====== PROVIDED ENTRIES ======
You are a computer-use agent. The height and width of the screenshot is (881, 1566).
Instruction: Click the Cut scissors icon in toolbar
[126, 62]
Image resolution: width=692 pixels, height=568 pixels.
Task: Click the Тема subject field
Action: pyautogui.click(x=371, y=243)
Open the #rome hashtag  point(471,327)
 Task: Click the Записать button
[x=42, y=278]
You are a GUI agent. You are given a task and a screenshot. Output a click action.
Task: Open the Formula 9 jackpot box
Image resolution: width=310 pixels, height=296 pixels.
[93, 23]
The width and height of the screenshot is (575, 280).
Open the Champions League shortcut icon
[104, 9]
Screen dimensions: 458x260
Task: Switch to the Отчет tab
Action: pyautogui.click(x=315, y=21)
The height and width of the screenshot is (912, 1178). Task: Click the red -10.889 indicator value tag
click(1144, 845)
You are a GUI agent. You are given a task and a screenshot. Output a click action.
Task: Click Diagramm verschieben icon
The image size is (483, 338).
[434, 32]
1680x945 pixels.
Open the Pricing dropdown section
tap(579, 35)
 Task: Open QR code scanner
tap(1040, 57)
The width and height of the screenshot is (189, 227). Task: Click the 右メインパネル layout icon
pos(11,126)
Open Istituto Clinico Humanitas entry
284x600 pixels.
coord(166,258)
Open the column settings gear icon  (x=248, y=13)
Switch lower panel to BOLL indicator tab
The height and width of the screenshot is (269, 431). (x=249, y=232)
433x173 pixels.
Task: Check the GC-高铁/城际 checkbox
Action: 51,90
======
* _WHAT IS NEEDED_
Can you rewrite every one of the records above with "icon" changed to "symbol" wherever it occurs and nothing else altered?

* _COMPLETE ANSWER_
You are a computer-use agent. The height and width of the screenshot is (881, 1566).
Instruction: Click the Cut scissors symbol in toolbar
[126, 62]
Image resolution: width=692 pixels, height=568 pixels.
Task: Click the Тема subject field
Action: pyautogui.click(x=371, y=243)
Open the #rome hashtag  point(471,327)
 Task: Click the Записать button
[x=42, y=278]
You are a GUI agent. You are given a task and a screenshot. Output a click action.
Task: Open the Formula 9 jackpot box
Image resolution: width=310 pixels, height=296 pixels.
[93, 23]
The width and height of the screenshot is (575, 280).
Open the Champions League shortcut symbol
[104, 9]
Screen dimensions: 458x260
Task: Switch to the Отчет tab
Action: pyautogui.click(x=315, y=21)
The height and width of the screenshot is (912, 1178). Task: Click the red -10.889 indicator value tag
click(1144, 845)
You are a GUI agent. You are given a task and a screenshot. Output a click action.
Task: Click Diagramm verschieben symbol
The image size is (483, 338).
[434, 32]
1680x945 pixels.
Open the Pricing dropdown section
tap(579, 35)
 Task: Open QR code scanner
tap(1040, 57)
The width and height of the screenshot is (189, 227). Task: Click the 右メインパネル layout symbol
pos(11,126)
Open Istituto Clinico Humanitas entry
284x600 pixels.
coord(166,258)
Open the column settings gear symbol  (x=248, y=13)
Switch lower panel to BOLL indicator tab
The height and width of the screenshot is (269, 431). (x=249, y=232)
433x173 pixels.
Task: Check the GC-高铁/城际 checkbox
Action: 51,90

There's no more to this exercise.